Escaliers intérieurs. — C’est-à-dire, desservant plusieurs étages d’un bâtiment, posés dans des cages comprises dans les constructions ou accolées à ces constructions. Les escaliers à vis, comme nous l’avons dit précédemment, furent employés par les Romains ; les architectes du moyen âge adoptèrent ce système de préférence à tout autre, variant les dimensions des escaliers à noyau en raison des services auxquels ils devaient satisfaire.
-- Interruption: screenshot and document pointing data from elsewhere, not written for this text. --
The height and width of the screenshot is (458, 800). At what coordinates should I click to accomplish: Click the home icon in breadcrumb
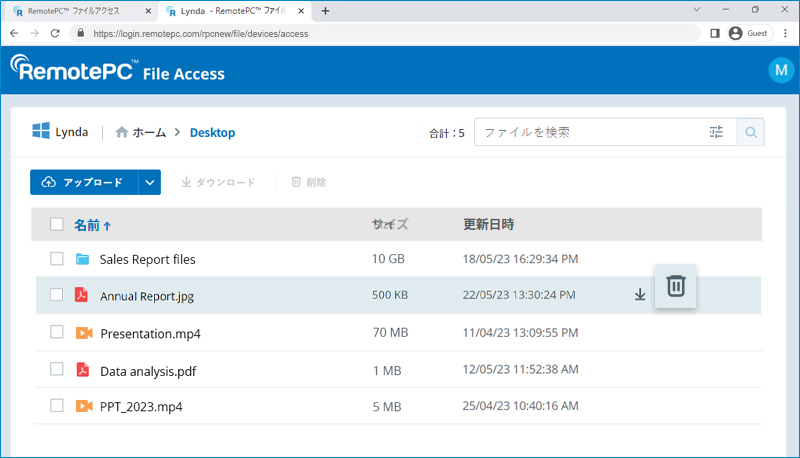coord(121,132)
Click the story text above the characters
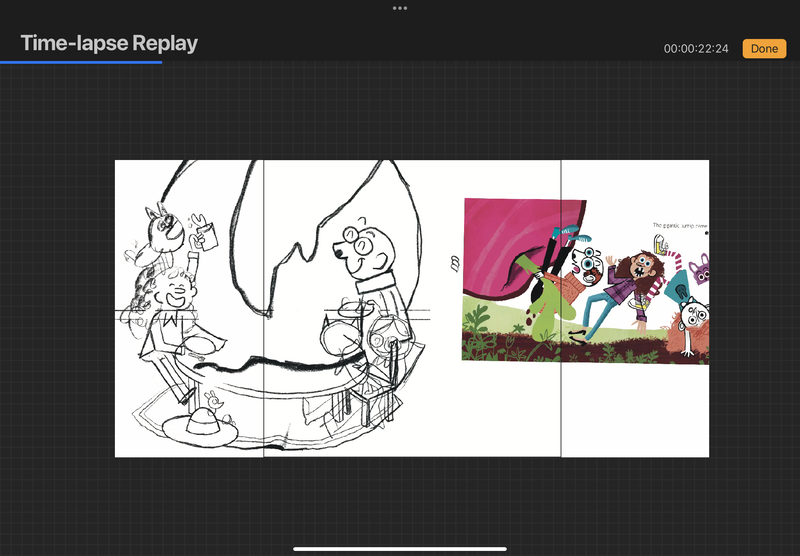Image resolution: width=800 pixels, height=556 pixels. click(679, 226)
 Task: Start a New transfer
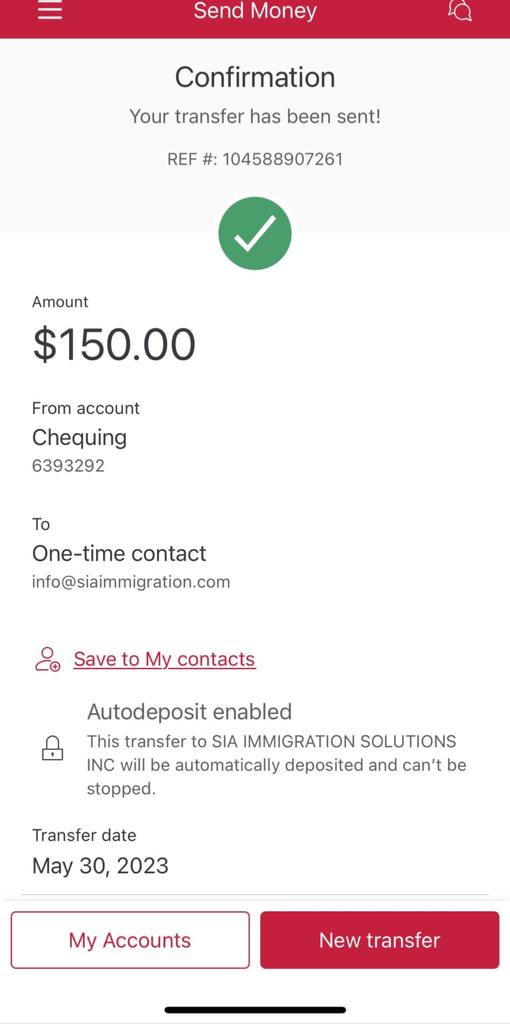[x=379, y=940]
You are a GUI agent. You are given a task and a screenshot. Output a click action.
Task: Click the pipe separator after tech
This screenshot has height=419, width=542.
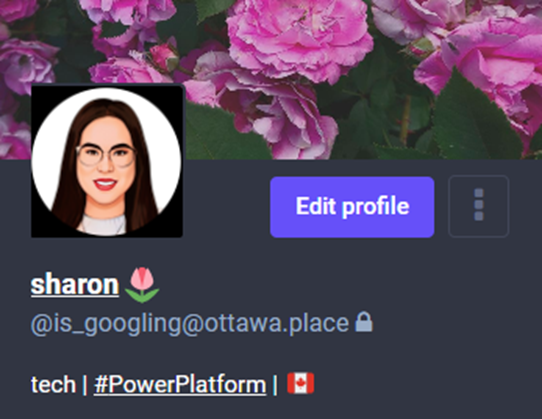click(x=85, y=384)
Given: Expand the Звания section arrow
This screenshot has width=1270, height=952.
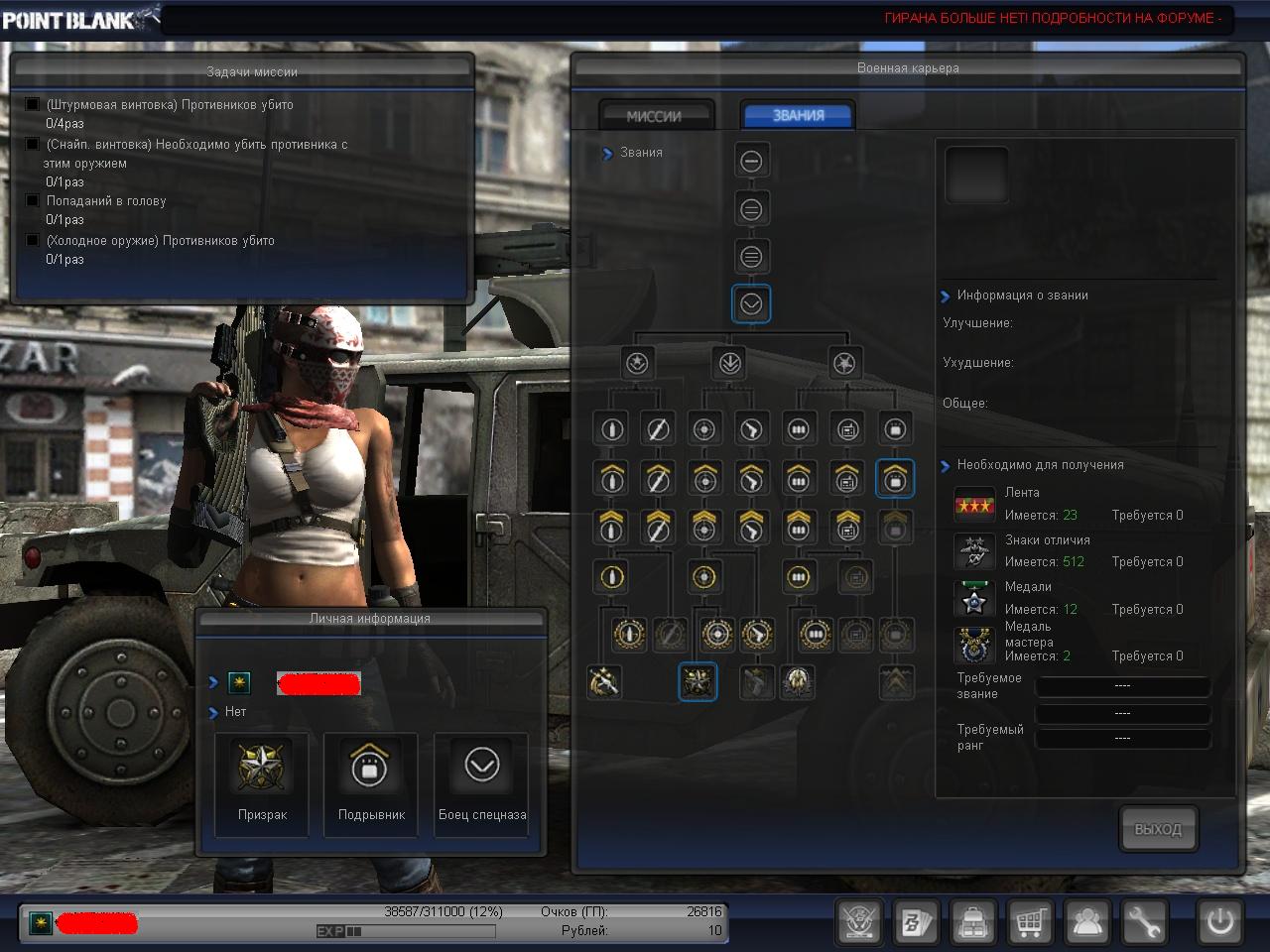Looking at the screenshot, I should [607, 153].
Ces sortes d’escaliers présentaient plusieurs avantages qu’il est important de signaler : 1o ils pouvaient être englobés dans les constructions ou n’y tenir que par un faible segment ; 2o ils prenaient peu de place ; 3o ils permettaient d’ouvrir des portes sur tous les points de leur circonférence et à toutes hauteurs ; 4o ils s’éclairaient aisément ; 5o ils étaient d’une construction simple et facile à exécuter ; 6o ils devenaient doux ou rapides à volonté ; 7o pour les châteaux, les tours, ils étaient barricadés en un moment ; 8o ils montaient de fond jusqu’à des hauteurs considérables sans nuire à la solidité des constructions voisines ; 9o ils étaient facilement réparables.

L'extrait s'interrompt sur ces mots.